More Evils of Optimization and Performance Tuning

servers.jpg

This morning I came in to find that the CPU usage on the server's kernel is at an all-time high! OK, thankfully, it's still running, but it's not running the way I had expected it to be running this morning. I had done too much optimization and that lead to backups in the production system. Unfortunately, there's no way to test the server like it's used in production other than to put it into production. There are clients all over the globe, and it's just not possible to load the dev server to the same level. So what was looking like it was working very well in development, wasn't working so well in production.

Not a big surprise, but it's something I need to go back and mess with. Basically, the system was balanced - no one component that much faster than the others. When I made the pub/sub system faster, that allowed the price ticks to move faster, and the clients had to keep up. Well... what if they're on the other side of the globe and the WAN line just isn't fast enough to get them the bandwidth to the server that they need to keep up? Yup, backups.

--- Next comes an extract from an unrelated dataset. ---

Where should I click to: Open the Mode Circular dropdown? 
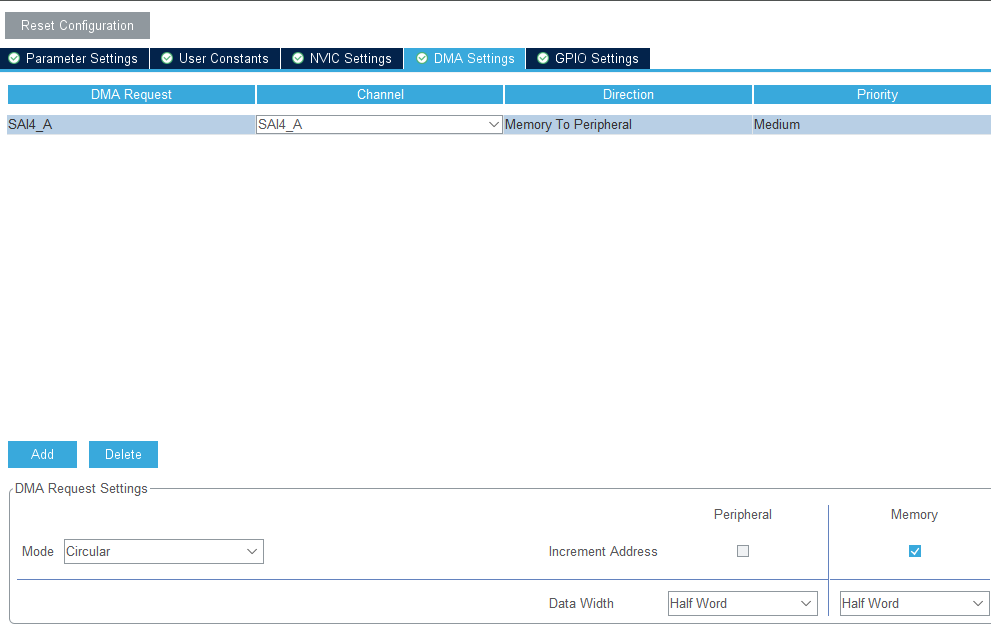pyautogui.click(x=164, y=551)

It's not horrible, as the server becomes a self-regulating system, but it's annoying that there's so little I can do to check these kinds of interactions.

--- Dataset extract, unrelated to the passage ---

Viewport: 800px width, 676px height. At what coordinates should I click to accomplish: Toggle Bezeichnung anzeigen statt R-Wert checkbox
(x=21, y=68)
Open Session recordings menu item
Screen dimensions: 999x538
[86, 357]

So today I'm backing out a few of the changes to the pub/sub system and putting in a few more subtle changes to the pub/sub system. We'll put in an index to the primary feeder queue so it's faster to look up duplicates (if it's configured that way)... we'll also have a little better look at the outgoing client queues now that they hold the instruments again (back to a few large queues)... all these will make the code more understandable and not quite as high performance, but in the end, it'll balance the system better.

I'm still going to try to get the tick rate up, but I may be able to do that with these changes installed. We'll have to see how the tests go.

UPDATE: OK... I'm getting the code back in balance. There are a lot of things I can do to make it work less and that's what I'm focusing on at this time. It's looking much better in development, but the acid test is, as always, production tomorrow.